In [1]:
import os
os.chdir('../')
%pwd

'/home/paladin/Downloads/Sensor-Fault-Detection'

In [2]:
from dataclasses import dataclass
from pathlib import Path

@dataclass
class ModelTrainerConfig:
    root_dir: Path
    train_npy_file: Path
    test_npy_file: Path
    trained_model_path: Path
    train_confusion_matrix_file: Path
    train_model_performance_file: Path
    test_confusion_matrix_file: Path
    test_model_performance_file: Path
    expected_accuracy_threshold: float
    overfit_underfit_threshold: float
    preprocessor_file: Path

In [3]:
from sensorFaultDetection.constants import *
from sensorFaultDetection.utils import read_yaml, create_directories

In [4]:
class ConfigurationManager:
    def __init__(self,
                 config_filepath=CONFIG_FILE_PATH,
                 secret_filepath=SECRET_FILE_PATH,
                 schema_filepath=SCHEMA_FILE_PATH,
                 params_filepath=PARAMS_FILE_PATH
                 ):
       
        self.config = read_yaml(config_filepath)
        self.secret = read_yaml(secret_filepath)
        self.schema = read_yaml(schema_filepath)
        self.params = read_yaml(params_filepath)

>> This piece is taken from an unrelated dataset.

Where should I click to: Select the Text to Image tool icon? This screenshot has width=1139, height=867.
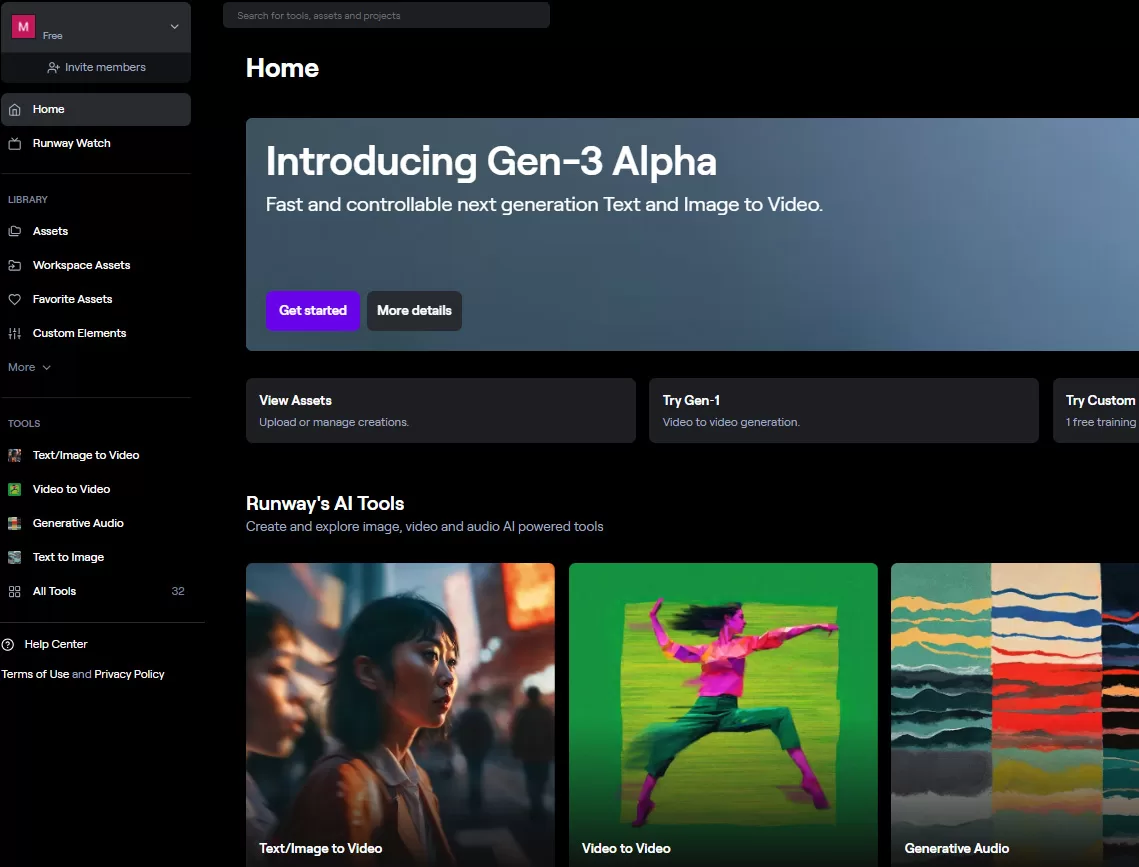15,557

        create_directories([self.config.artifacts_root])

    def get_model_trainer_config(self) -> ModelTrainerConfig:
        config = self.config.model_trainer        
        train_dir = os.path.dirname(config.TRAIN_CONFUSION_MATRIX_FILE)
        test_dir = os.path.dirname(config.TEST_CONFUSION_MATRIX_FILE)
        
        create_directories([config.ROOT_DIR, train_dir, test_dir ])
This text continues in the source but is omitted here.